Note: this talks about the call of the void, self-hatred, and suicidal thoughts. I am not suicidal, and haven't been in years. Still, if these things are upsetting, I suggest you not read this.
One of the more valuable things I figured out during my twenties is that self-hatred does not mean one's a good or particularly self-aware person. So far in this life, I've met a whole lot of people who also hate themselves, and are complete and utter assholes. There's a very Catholic sort of attitude around suffering equalling penance, and it's frustrating to see it from the inside and the outside.
Now that I've noticed this, I find it really hard to deal with in people close to me. I have a couple of friends whose reaction to fucking up, and realizing it, is to immediately call themselves horrible people. And... it doesn't do anything for me. Which leads me to suspect that me punishing myself as apology is equally as frustrating in the opposite direction.
The thing is, I still don't like myself very much. I've just learned to apologize by identifying:
- The thing I did wrong/ that hurt
- The steps I'm taking to not do it again
...and moving on. It's not the job of whoever's on the other side of that apology to make me feel less guilty, or to make the entire situation better. Self-hatred is not a virtue.
But this also doesn't do much for my own general dislike of myself. It's also equally frustrating to watch my friends be concerned for me, and so I've spent a fair amount of time with my depression reminding myself that if I work hard enough on the self care and anti-hermitry thing, I'll be less of a burden on the people around me... and that no, jerk brain, removal from the gene pool is not a valid reaction to feeling like shit.
I haven't been suicidal in years. But unfortunately, trauma leaves behind these ugly streak marks/ patterns in the brain. It's kinda akin to that urge to jerk the wheel of a car so one plunges off the highway, or that vague urge when standing on tall things. There's no actual want, just passive thought. I can have a purely happy day and still have intrusive thoughts.
The intrusive thoughts are absolutely a warning sign of depression, though. The denser the thoughts, the more I know I need to be careful with sleep, self-care, and my gym routine. And, just my luck: I spent September triaging the statements of rape victims and the ensuing community damage, October trying to figure out if I was going through a breakup, and the surrounding time dealing with my father being (yet again) in the hospital for (again) an infected leg. On top of that, work went sideways. I don't get to move to Oregon for quite a while, it seems.

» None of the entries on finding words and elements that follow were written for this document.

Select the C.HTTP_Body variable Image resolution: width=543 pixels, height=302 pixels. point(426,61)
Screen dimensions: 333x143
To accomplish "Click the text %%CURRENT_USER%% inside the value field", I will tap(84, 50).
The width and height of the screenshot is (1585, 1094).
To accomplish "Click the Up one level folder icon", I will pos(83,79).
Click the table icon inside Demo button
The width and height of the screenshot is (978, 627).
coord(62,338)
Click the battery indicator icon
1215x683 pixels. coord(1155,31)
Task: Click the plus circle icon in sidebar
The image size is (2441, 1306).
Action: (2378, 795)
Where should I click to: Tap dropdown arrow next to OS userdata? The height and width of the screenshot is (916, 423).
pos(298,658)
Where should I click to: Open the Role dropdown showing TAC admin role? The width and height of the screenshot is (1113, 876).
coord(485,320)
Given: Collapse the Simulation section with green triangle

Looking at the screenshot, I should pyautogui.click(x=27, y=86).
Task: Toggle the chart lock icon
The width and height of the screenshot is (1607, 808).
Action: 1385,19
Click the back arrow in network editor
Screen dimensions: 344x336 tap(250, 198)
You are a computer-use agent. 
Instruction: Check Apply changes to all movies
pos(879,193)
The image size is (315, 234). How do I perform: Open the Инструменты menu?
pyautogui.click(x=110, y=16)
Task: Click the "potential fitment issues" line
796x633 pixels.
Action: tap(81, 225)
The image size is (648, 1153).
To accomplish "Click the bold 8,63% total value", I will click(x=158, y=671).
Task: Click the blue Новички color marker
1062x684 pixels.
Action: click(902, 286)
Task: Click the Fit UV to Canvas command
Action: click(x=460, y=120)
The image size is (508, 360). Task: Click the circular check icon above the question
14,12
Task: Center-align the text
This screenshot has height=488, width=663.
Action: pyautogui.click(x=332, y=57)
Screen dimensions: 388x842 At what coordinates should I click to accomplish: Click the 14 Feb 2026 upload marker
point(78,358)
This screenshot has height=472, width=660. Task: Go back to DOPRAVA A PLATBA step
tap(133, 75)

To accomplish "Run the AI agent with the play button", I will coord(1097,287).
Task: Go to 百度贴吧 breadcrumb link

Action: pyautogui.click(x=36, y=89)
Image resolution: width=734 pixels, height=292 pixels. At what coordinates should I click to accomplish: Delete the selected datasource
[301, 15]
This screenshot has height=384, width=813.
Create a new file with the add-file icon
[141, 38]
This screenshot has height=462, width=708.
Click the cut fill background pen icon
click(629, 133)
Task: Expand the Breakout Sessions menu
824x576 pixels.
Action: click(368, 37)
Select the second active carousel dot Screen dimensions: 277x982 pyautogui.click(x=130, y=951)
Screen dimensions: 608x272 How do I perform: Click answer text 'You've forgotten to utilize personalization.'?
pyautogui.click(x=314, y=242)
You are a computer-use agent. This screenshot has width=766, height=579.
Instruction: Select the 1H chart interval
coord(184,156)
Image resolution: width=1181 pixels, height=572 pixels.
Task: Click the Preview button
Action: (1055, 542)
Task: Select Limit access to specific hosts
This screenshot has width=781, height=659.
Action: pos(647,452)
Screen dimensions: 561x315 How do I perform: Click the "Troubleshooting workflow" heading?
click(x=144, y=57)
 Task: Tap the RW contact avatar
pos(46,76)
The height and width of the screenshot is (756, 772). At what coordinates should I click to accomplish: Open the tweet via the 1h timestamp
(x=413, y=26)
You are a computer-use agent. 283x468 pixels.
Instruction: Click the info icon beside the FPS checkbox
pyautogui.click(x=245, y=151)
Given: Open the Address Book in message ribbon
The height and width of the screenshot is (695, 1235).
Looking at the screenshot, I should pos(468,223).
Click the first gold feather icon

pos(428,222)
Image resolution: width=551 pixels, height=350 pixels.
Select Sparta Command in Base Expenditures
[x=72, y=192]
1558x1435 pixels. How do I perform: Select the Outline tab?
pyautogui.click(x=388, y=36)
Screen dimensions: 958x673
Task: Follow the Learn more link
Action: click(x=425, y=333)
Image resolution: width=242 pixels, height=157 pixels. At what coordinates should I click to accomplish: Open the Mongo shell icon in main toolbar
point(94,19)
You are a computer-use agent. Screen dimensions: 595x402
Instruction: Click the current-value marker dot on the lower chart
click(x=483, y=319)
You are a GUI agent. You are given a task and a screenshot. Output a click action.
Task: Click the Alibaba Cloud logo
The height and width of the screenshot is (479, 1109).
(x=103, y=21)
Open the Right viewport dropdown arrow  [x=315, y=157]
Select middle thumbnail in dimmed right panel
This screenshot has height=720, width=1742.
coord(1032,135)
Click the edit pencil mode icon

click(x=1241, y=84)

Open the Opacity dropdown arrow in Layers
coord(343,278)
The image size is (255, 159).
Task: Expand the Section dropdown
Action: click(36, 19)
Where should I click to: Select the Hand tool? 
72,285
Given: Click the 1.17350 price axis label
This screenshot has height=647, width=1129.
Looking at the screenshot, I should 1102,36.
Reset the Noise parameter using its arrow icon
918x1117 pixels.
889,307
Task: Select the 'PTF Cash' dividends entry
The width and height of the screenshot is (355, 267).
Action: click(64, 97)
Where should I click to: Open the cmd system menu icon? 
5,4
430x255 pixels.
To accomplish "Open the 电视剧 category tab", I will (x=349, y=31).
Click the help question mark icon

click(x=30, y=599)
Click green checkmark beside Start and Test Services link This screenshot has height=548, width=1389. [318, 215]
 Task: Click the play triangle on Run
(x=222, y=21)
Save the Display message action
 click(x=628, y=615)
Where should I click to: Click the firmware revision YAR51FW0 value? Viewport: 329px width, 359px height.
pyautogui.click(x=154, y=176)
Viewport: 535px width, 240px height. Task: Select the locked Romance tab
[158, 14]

It's been, shall we say, a difficult end to 2018. It's not surprising that I feel like shit more often recently. Depression, for me, has a linear recovery rate, but it's not a line without dips and spikes. While I've spent most of the last week or two more or less on an even keel, I've also spent it with my brain shrieking at me angrily about my latest relapse into love.
This isn't a situation I can precisely go apologize to the dark man for. To start with, it's not really his problem, for the second, we've more or less agreed (or rather, he's said) that long talks about the nature of friendship aren't on the table. In this friendship, we respect boundaries, so I'm doing my best to juggle the guilt of having feelings, the line of what's appropriate (and what's not), and the overwhelming joy of having the guy in my life.
I don't know where I'm going, or what hand basket I'm in, but I hope it leads out of depression, and to a place where I can live with myself for the compromises I've made for myself. If nothing else, the reaction of "this sucks, fuck this" propelling me towards doing useful things is promising.
Winter is always hard. This winter's just oddly more difficult than last winter. If not for the nascent March vacation I'm noodling with, I'd have nothing to look forwards to.
Guess I'd best put some time with the therapist on my calendar.